— start of Source text —

With the continual inception and evolution of social media advertising platforms, features, metrics, and tactics, we find ourselves creating and utilizing acronyms for efficiency in communication across mediums, teams, and clients, to account nomenclature, reporting, and analysis.
The longer we, as advertisers work in this field, we may occasionally find ourselves knee-deep in jargon and unintentionally assuming that those we communicate with have understanding of the vocabulary. Keeping industry newcomers, students, interns, peers, colleagues, and clients in mind will benefit us all as we innovate, educate, and share, to support our individual and collective education and strengthen our skills.
By nature, acronyms are used for increasing efficiency, so the objective of this glossary is to make searching for, housing, discovering, and understanding these terms more efficiently and effectively.
Give it a bookmark as we’ll continue keeping it up to date as our industry further evolves and innovates. If we’ve missed any that you believe will add value, please comment below and we’ll add it in.
ABO (Ad Set Budget Optimization): The ability to set your daily or lifetime budget at the ad set level. This tells the platform how much to spend at most, on a daily basis or through the lifetime of the ad set. This option gives the advertiser more control over how much and where to spend. Currently, this is one of the two current options for budget settings. See CBO below for the other option.
AEM (Aggregated Events Measurement): A protocol used by Meta Ads that allows for measurement of web and app events from the use of Apple iOS 14.5 or later devices. AEM is limited to 8 conversion events for configuration in your Ads account.
API (Application Programming Interface): According to the Oxford Dictionary, it is a set of functions and procedures that allows the creation of applications that access the features or data of another app, service, or operating system. Visit Facebook Developers to learn more about their various APIs.
ARPU (Average Revenue Per User): A metric that determines the value of your users or customers. ARPU is calculated by dividing total business revenue by the total number of paying customers in a given period. While similar to customer lifetime value (CLTV) that measures a single user’s relationship with your company, ARPU measures overall business health.

— end of Source text —
— start of Material provided —

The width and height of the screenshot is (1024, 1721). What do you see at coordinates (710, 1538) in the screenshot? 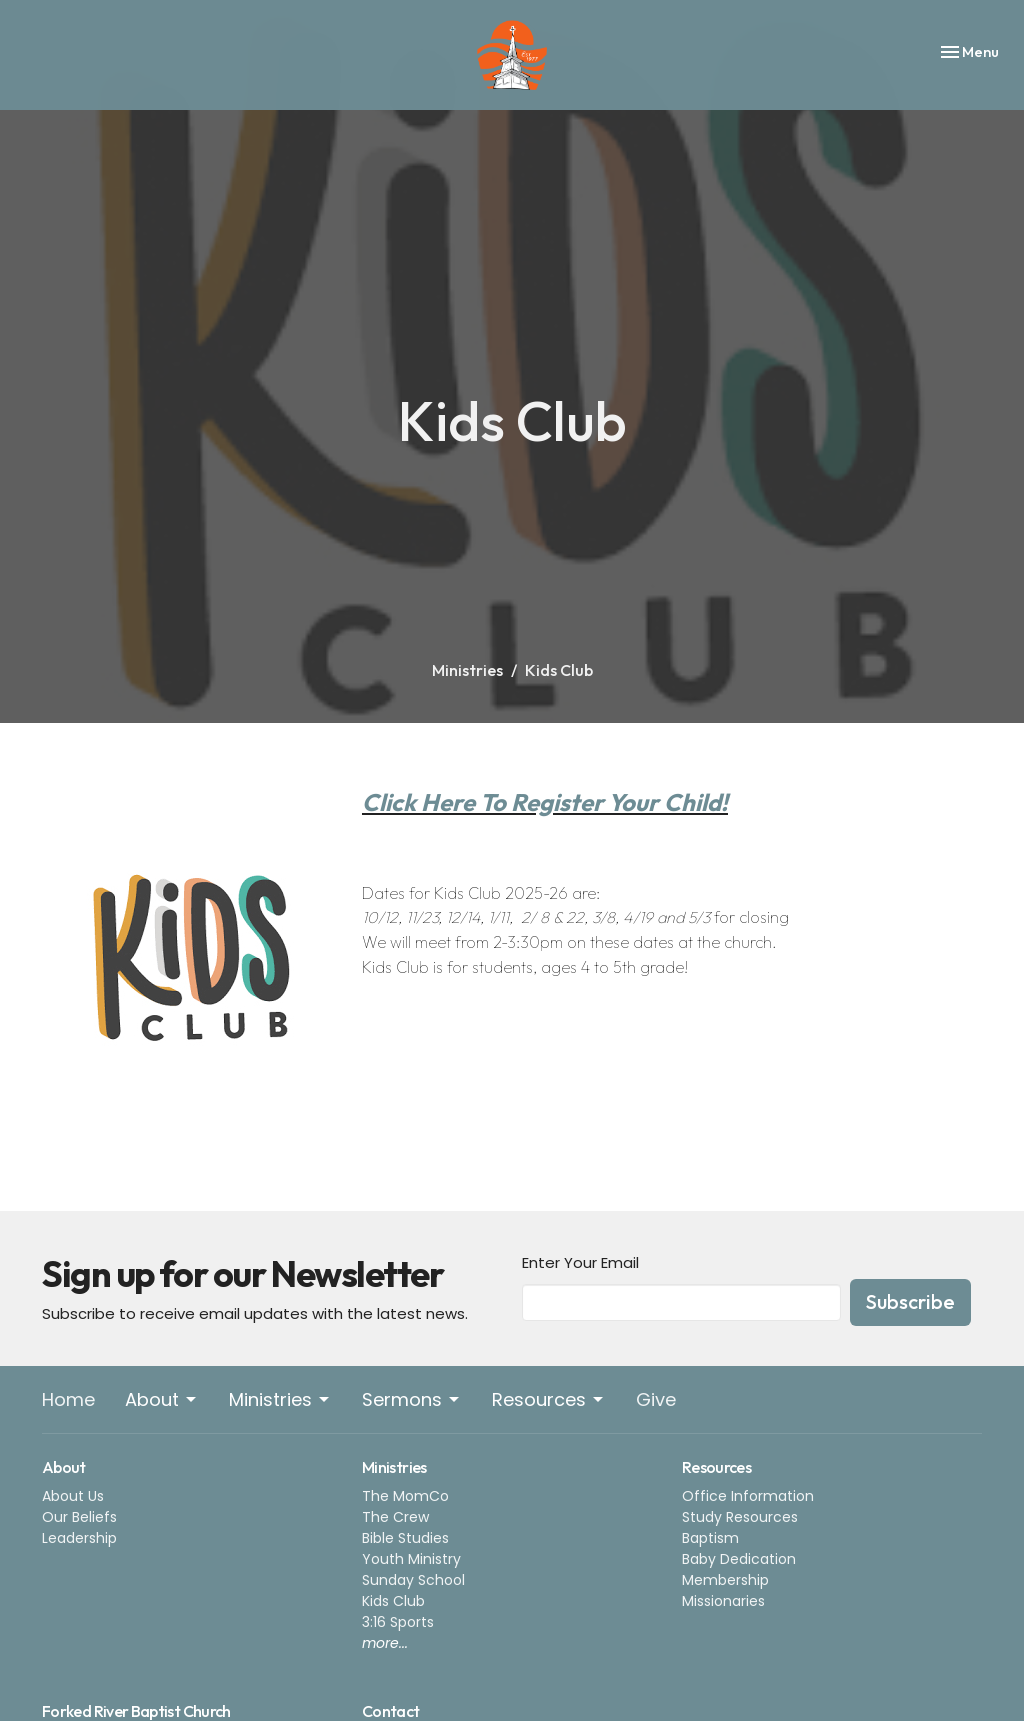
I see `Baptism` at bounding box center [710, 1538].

— end of Material provided —

▸ What is being asked
Repeat the social media advertising glossary between "AEM (Aggregated Events" and "your Ads account.", inclusive, swapping "protocol" for "framework".

▸ Full response
AEM (Aggregated Events Measurement): A framework used by Meta Ads that allows for measurement of web and app events from the use of Apple iOS 14.5 or later devices. AEM is limited to 8 conversion events for configuration in your Ads account.